For repairs to your own car, you'll have to use your collision insurance (if you have it). But you'll have to pay your deductible on a collision claim, which can be costly.
Your friend may be found to have partial liability for the accident damages, but "states and insurers have different rules for deciding partial liability," said Passmore. "You're lending your friend a major asset. You should be cautious."
Scenario No. 2: Your uninsured friend crashes your car, and you have low liability limits.
This is the worst-case scenario. Your own auto insurance limits will be exhausted, and then the liability shifts to your friend -- but you can both be sued.
"Attorneys are looking for liable parties," warned Michael Barry, a spokesperson for the Insurance Information Institute. He adds that when there's bodily injury to someone else, your exposure for having loaned your car dramatically increases. "It can be open-ended," said Barry.

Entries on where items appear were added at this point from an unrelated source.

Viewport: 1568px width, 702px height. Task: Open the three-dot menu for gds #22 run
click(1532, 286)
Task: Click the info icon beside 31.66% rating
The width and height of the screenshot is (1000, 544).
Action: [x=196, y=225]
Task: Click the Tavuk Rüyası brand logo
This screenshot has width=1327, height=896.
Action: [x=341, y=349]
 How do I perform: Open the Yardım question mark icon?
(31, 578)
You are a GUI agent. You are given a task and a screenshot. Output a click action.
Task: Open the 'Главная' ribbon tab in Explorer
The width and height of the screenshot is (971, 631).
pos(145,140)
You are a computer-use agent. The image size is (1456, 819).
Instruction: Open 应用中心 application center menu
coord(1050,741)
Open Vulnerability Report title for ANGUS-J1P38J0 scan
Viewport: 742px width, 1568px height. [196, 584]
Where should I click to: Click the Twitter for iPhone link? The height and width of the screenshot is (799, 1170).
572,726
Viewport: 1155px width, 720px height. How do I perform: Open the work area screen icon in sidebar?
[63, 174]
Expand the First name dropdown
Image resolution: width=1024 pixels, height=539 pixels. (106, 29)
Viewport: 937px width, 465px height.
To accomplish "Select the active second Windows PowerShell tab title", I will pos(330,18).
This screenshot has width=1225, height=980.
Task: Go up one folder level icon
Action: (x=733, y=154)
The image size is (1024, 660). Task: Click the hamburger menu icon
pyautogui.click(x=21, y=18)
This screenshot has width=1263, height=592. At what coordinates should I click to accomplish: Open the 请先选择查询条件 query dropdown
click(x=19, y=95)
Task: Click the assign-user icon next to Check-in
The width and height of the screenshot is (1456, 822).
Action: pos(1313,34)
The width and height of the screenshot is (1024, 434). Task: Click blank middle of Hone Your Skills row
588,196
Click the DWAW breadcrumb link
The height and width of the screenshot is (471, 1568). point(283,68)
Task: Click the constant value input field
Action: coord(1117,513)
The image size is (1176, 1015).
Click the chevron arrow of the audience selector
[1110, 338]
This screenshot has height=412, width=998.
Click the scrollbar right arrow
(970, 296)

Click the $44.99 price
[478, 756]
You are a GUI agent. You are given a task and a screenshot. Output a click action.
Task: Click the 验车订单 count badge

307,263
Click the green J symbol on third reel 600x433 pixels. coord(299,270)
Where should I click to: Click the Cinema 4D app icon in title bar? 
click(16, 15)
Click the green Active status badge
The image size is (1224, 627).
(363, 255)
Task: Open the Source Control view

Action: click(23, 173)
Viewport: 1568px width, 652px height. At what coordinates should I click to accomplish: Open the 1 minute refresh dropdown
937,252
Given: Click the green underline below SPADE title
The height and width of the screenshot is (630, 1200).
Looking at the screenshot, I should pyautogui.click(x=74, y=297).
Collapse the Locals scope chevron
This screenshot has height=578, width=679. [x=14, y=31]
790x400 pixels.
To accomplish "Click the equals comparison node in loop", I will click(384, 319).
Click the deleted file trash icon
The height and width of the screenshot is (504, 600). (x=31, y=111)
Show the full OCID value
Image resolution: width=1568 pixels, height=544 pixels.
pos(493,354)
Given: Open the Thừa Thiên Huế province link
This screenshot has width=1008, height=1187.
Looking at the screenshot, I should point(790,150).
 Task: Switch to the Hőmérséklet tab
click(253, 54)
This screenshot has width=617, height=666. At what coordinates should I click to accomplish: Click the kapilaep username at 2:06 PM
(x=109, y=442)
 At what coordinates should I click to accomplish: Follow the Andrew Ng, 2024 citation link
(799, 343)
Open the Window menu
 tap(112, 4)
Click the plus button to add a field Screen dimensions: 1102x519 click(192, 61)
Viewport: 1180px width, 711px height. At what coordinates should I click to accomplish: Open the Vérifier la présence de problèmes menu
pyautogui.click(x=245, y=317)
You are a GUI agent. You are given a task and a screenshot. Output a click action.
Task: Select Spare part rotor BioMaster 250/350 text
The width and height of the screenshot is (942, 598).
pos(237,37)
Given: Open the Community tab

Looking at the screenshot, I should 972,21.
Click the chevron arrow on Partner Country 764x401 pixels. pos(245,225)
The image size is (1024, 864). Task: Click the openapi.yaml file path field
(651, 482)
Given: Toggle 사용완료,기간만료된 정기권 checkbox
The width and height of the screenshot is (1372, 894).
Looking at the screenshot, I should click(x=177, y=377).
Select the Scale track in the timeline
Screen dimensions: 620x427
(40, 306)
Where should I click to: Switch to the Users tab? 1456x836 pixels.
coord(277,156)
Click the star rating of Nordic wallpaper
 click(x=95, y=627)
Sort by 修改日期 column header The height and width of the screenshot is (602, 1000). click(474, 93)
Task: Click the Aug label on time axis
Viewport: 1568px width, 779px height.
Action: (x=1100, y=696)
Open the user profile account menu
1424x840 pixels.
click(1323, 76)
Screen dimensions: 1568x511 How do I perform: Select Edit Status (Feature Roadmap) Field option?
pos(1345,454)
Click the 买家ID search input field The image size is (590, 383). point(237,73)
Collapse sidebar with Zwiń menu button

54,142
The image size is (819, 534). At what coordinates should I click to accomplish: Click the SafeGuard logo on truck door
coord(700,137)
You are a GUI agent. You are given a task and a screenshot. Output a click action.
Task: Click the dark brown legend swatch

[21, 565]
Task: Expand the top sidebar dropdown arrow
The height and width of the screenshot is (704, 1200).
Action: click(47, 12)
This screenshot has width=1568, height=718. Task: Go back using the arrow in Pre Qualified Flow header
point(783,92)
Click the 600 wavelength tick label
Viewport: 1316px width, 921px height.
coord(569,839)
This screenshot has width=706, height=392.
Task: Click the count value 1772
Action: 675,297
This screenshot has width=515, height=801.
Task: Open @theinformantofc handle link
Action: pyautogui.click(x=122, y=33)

And to top it off, your car insurance rates could go up as a result of the claim, depending on your recent claims history.
Scenario No. 3: Your friend crashes your car, and you both have high insurance limits.
This is the best scenario because all damages are likely to be covered, but your insurance limits are still exhausted before your friend's policy is tapped. As in the first scenario, you'll have to pay your deductible for any collision claim for repairs to your own car.
In the final analysis, the best strategy is to guard your car like you'd guard your money: Loan it sparingly, and don't always expect to get it back.